Police say the morning kicked off to a violent start Saturday after 28-year-old Ismaaiyl Brinsley fired a shot into the abdomen of his ex-girlfriend while the two were in her Baltimore home. From there, Brinsley is believed to have hopped onto a New York-bound Bolt Bus. His journey then ended in Brooklyn, where Brinsley walked up to a police cruiser holding officers Wenjian Liu and Rafael Ramos. 

Police say Brinsley squeezed out four shots, striking the officers at a point-blank range, before he ran down the street. Two ConEdison workers who told police they saw the shooting and followed in pursuit. Brinley then ran into a subway station and turned the gun on himself.

Mayor de Blasio said he and Police Commissioner Bill Bratton visited with the families of the fallen officers Monday.

“We have to understand that an attack on them was an attack on all of us,” de Blasio said.

The New York Police Department — the largest force in the country — is expected increase the presence of officers in light of the weekend killings. But that should give cause for officers to clamp down on any future protests should groups choose to gather out on the streets once again, said Robinson of Color of Change. 

“I’m not sure that a heightened militarization would have prevented this person from acting out in the way he did,” Robinson said of Brinsley. “He was not part of this movement.”

Brinsley is believed to have addressed his possible motives behind the brutal killings earlier in the day, allegedly posting to social media with messages referencing Garner and Brown.
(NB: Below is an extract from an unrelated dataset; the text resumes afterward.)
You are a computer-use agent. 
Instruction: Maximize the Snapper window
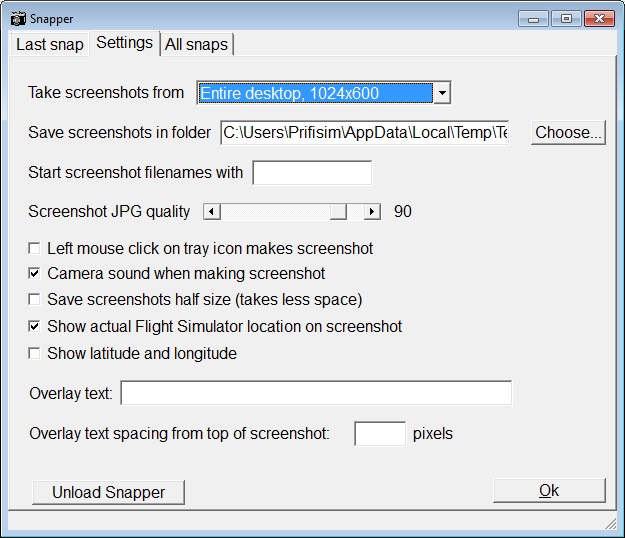coord(566,18)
Organizers chalked the posts up to being an exploitation of their message, one that has been co-opted on numerous occasions by those who were not a part of the protests.

“It’s responsible to grieve for the lives of the officers who were murdered this week and also grieve for the lives of those killed by police — they’re not mutually exclusive,” Skolnik said. “None of us are anti-police — we’re anti-police brutality.”